Fred gab sich keinen trüben Gedanken hin, nicht, weil er persönlich von dem Unheil verschont geblieben war, sondern weil er die Sachlage richtig verstand.

»Ein Glück,« schmunzelte er vergnügt, »daß die Baumwolle und das Getreide schon hereingebracht worden sind; wäre die Ueberschwemmung zwei Wochen eher gekommen, dann hätte sie entsetzlichen Schaden angerichtet; mancher kleine Farmer hätte den Schlag nicht überstehen können. Der Tabak ist freilich hin, na, macht nichts, gut, daß es noch so abgegangen ist. Ach so, die geerntete Baumwolle ist ja auch fortgespült worden, aber die war schon verkauft. Hahaha, möchte das Gesicht des Juden sehen, wenn er seine Baumwolle abholen will – der wird spucken. Hoffentlich gibt Miß Petersen nicht nach, verkauft ist eben verkauft. Die Hauptsache ist doch, daß wir Cow-boys – halloh,« unterbrach sich Fred und richtete sich, das Pferd zügelnd, in den Steigbügeln empor, »sind das Reisende oder Indianer?
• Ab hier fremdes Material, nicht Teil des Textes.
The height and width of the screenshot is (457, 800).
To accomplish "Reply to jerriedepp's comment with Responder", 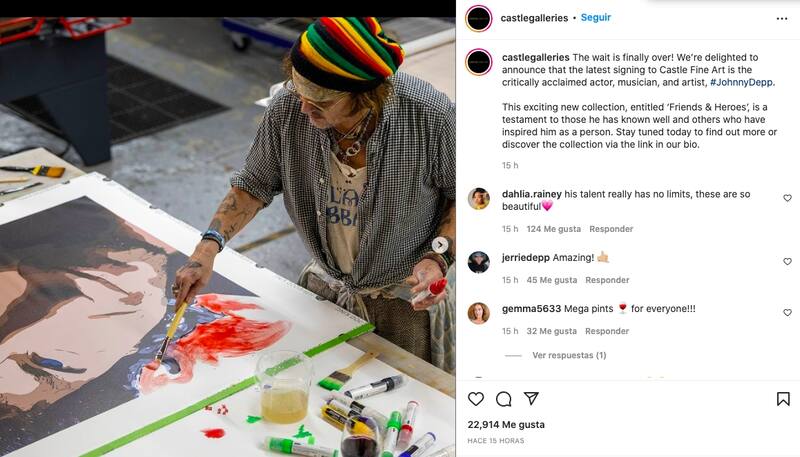I will pyautogui.click(x=607, y=280).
Doch nein, es werden Einheimische sein, die vor dem Wasser geflohen sind und nun zurückkehren.«

Eine in der Ferne auftauchende Reitertruppe hatte die Aufmerksamkeit des Cow-boy erregt. Er änderte seine Richtung so, daß er sich ihr näherte, ohne zu sehr von seinem Ziele abzuweichen, und nicht lange dauerte es, so stieß er einen freudigen Jubelruf aus.

»Wahrhaftig, das sind ja die Herren und Damen, die Gäste von Miß Petersen. Hoffentlich ist diese selbst dabei. Wird die sich aber freuen, wenn ich ihr die freudige Nachricht bringe.«

Er hielt jetzt direkt auf die Reiter zu, und nach einer Viertelstunde passierte er den Saum eines Waldes, wodurch er zwar die Reiter aus den Augen verlor, dafür aber bald auf sie stoßen mußte.

Diejenigen, welche er gesehen, waren wirklich die Herren vom ›Amor‹ und ihre Damen, nebst Hoffmann und den geflüchteten Beamten. Sie befanden sich auf dem Wege nach der Hazienda. Hoffmanns scharfe Augen entdeckten zuerst den einsamen Präriereiter, und gleich darauf versicherte Ralph, das sei kein anderer als Fred.

»Er will mir Kunde wegen der Rinder bringen, ob sie gerettet oder verloren gegangen sind,« rief Ellen.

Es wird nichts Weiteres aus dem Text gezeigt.